The Teacher's Voice on Common Core
Last week 2010 National Teacher of the Year Sarah Brown Wessling addressed the Implementing Common Core Standards Network of the Council of Chief State School Officers. In her remarks, Wessling described how she is altering her classroom curriculum and instructional practices to implement the English/Language Arts Common Core.
Wessling made a number of very important points in her remarks. Among the many profound comments she shared was one that requires thoughtful consideration and immediate action by state and district leaders responsible for Common Core. "If teachers are not a part of the conversations," she said, "we cannot construct our own learning that enables us to do our work."

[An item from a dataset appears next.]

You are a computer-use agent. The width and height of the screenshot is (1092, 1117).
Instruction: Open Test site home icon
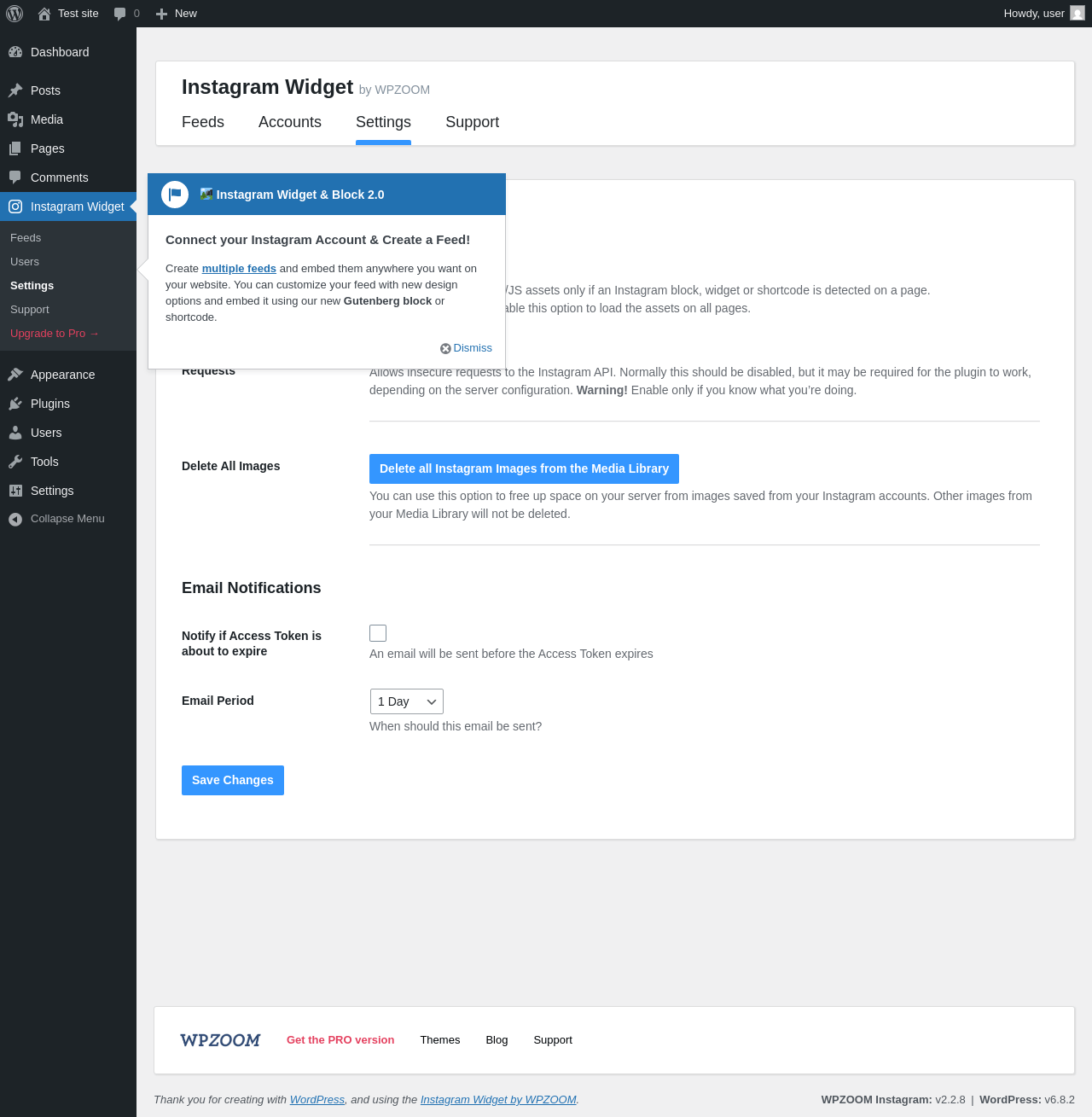(44, 14)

This statement makes a number of significant points. First is her use of the term conversations. Many conversations are underway as states and districts prepare for full implementation, but sadly too many of them are without teacher representation. These conversations focus on topics such as implementation plans and timelines, preparation for teachers and principals, communication to multiple audiences, resource acquisition, community engagement, new assessments, changes in curriculum and instruction, and ongoing support for implementation. Engaging teachers in these conversations provides leaders with essential data about what teachers want for successful implementation. Without these data, states and districts may miss vital actions or waste efforts and resources on unnecessary ones.
Second, Wessling underscores the importance of teachers taking an active role as collaborators in efforts related to the implementation of Common Core. If implementation efforts place teachers in the role of passive recipients of actions determined by others, they will miss opportunities to consider the shifts necessary for content and instruction aligned with Common Core. Teachers who actively assess their current practices and build an awareness of the expectations related to Common Core are better able to articulate their needs and to shape their own learning experiences--the learning experiences necessary to contribute to deeper understanding of content and pedagogical shifts, acquisition of pedagogical practices, application of research-based instruction, and continuous improvement driven by data and reflection on their own and students' work.

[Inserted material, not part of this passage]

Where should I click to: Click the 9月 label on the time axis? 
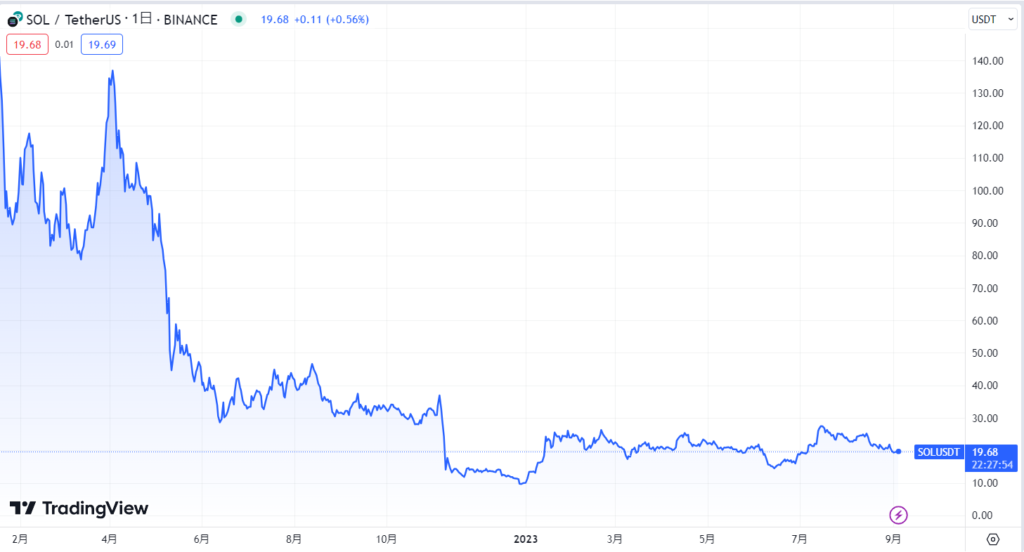tap(895, 538)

Finally, inherent in Wessling's message is the challenge to district and state leaders to engage teachers in both state and local decisions related to all aspects of Common Core implementation. Too often decisions inadequately include input from teachers, the primary implementers of Common Core. When teachers are not invited to participate, or representation of teachers is narrow, the genuine needs of teachers remain unknown. Using an excuse that teachers don't know what they don't know as a way to proceed with crucial decisions teachers will be responsible for implementing is an affront to their professionalism.
Successful state and district implementation of Common Core requires substantive engagement of teachers who have the primary responsibility for preparing all students for college and careers.